-------- Data under study --------
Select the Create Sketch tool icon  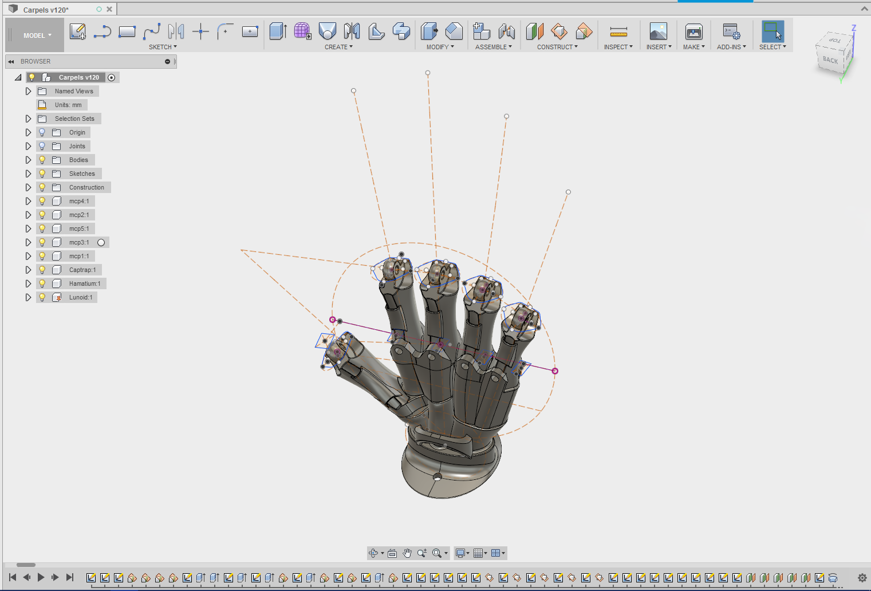(x=77, y=31)
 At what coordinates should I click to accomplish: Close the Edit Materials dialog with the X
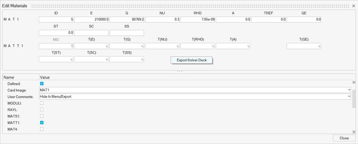tap(354, 6)
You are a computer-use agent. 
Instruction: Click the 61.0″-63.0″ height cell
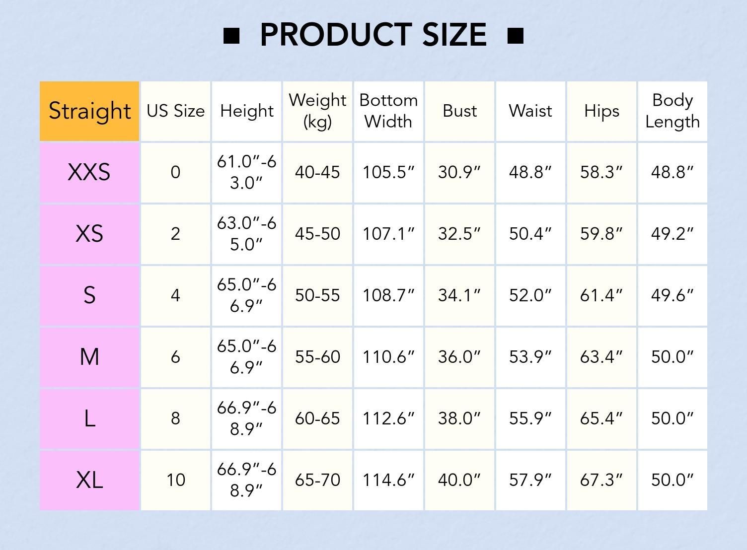pyautogui.click(x=246, y=172)
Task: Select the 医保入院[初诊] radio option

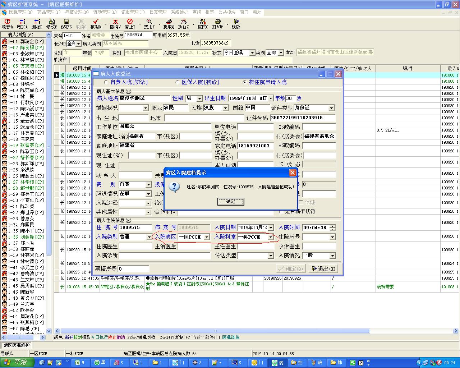Action: click(177, 82)
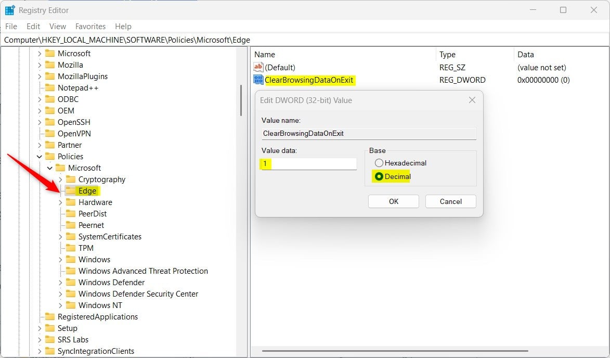Expand the Windows NT key chevron
Viewport: 610px width, 358px height.
[60, 305]
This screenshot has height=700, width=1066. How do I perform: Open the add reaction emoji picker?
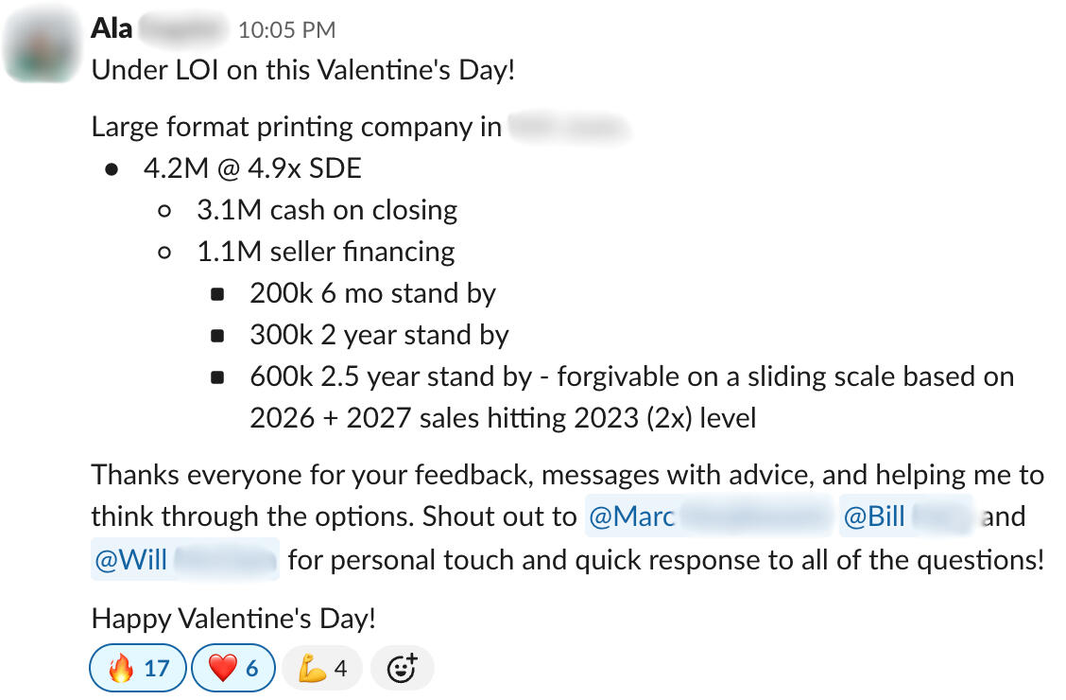[x=402, y=669]
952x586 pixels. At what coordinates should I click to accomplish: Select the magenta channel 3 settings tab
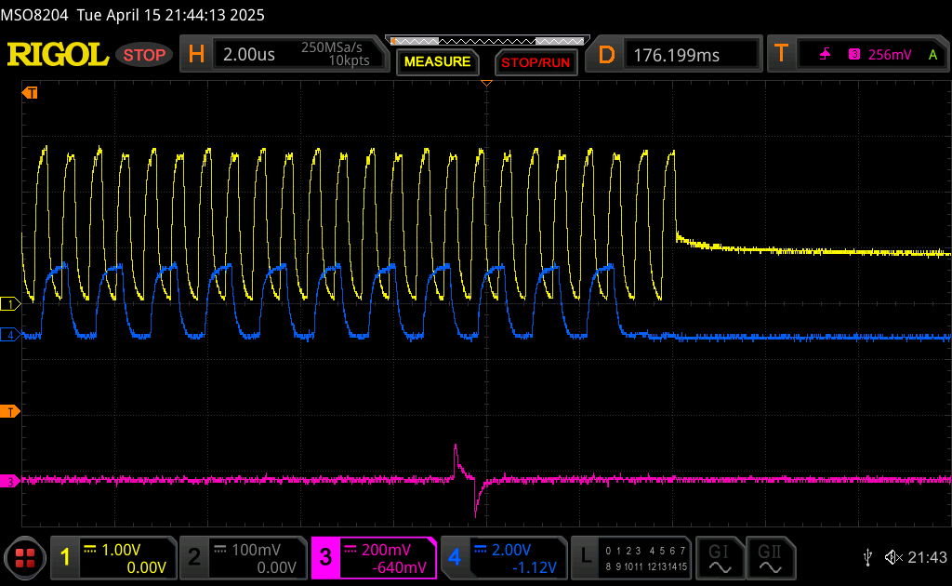(373, 558)
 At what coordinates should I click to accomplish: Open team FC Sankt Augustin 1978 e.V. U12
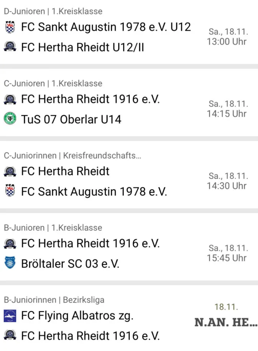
--------
> What you are asked to do
Restate, word for word and without pictures, the lines from the line containing "At what coordinates should I click to accomplish: Close" to the last line of the records above.

> Solution to this exercise
 At what coordinates should I click to accomplish: Close the Edit Materials dialog with the X
tap(354, 6)
You are a computer-use agent. 
Instruction: Click the 61.0″-63.0″ height cell
pyautogui.click(x=246, y=172)
Task: Select the 医保入院[初诊] radio option

Action: click(177, 82)
Expand the Windows NT key chevron
Viewport: 610px width, 358px height.
[60, 305]
This screenshot has height=700, width=1066. How do I perform: Open the add reaction emoji picker?
[x=402, y=669]
952x586 pixels. At what coordinates should I click to accomplish: Select the magenta channel 3 settings tab
(373, 558)
 At what coordinates should I click to accomplish: Open team FC Sankt Augustin 1978 e.V. U12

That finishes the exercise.